| Excerpt to read |
## start

Edited from Oxford Bodleian Library, Rawlinson MS B 520 

Claire Fennell (Ed.) 

MET 57 is volume II of a two-volume edition of the early fourteenth-century Middle English StatuteBook which survives in Oxford, Bodleian Library, Rawlinson MS B 520, the only known Middle English version of an early statute-book. Volume I (MET 44) edits the statuta (ff. 1r–54v); volume II edits six tracts (ff. 54v–97r).  The purpose of the statute-books containing the so-called statuta antiqua, dating from the years between 1225 and 1327, written in Latin, or Anglo-Norman, or a mixture of both, was to provide the owner with an up-to-date guide to the many new developments in the common law and law-court procedure that took place in particular during the first decades of Edward I’s reign. The statutes, however, did not provide a comprehensive guide for the many sections of the population who had reason to frequent the law courts. For this reason, almost all statute-books include, in addition to the statuta themselves, a number of contemporary common-law tracts of various lengths. Conventionally, these were grouped together after the ‘statutes’, which is the practice in Oxford, Bodleian Library, Rawlinson MS B 520. This volume contains an edition of the six tracts, with an introduction, commentary, special glossary of legal terms and phrases, general glossary, bibliography, and an index that covers the two volumes.

## end

| Exercise instructions |
According to the excerpt about the Middle English statute-book edition, which folios of Rawlinson MS B 520 does volume II edit?

| Given information |
## start

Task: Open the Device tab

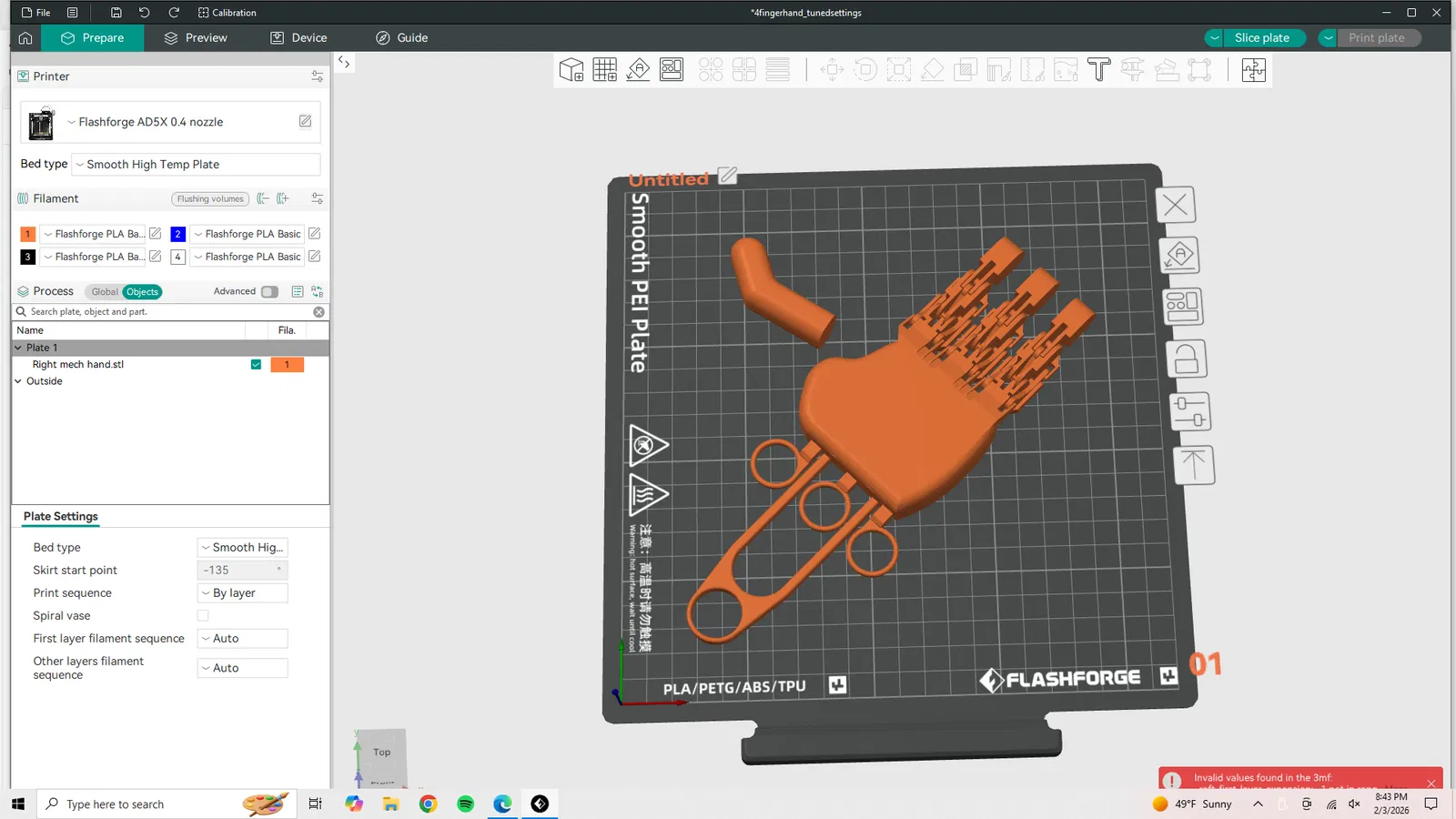Action: click(x=298, y=38)
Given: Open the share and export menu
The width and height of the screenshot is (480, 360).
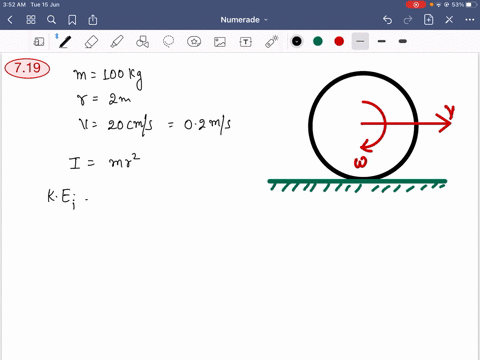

## end

| Task response |
Folios 54v–97r.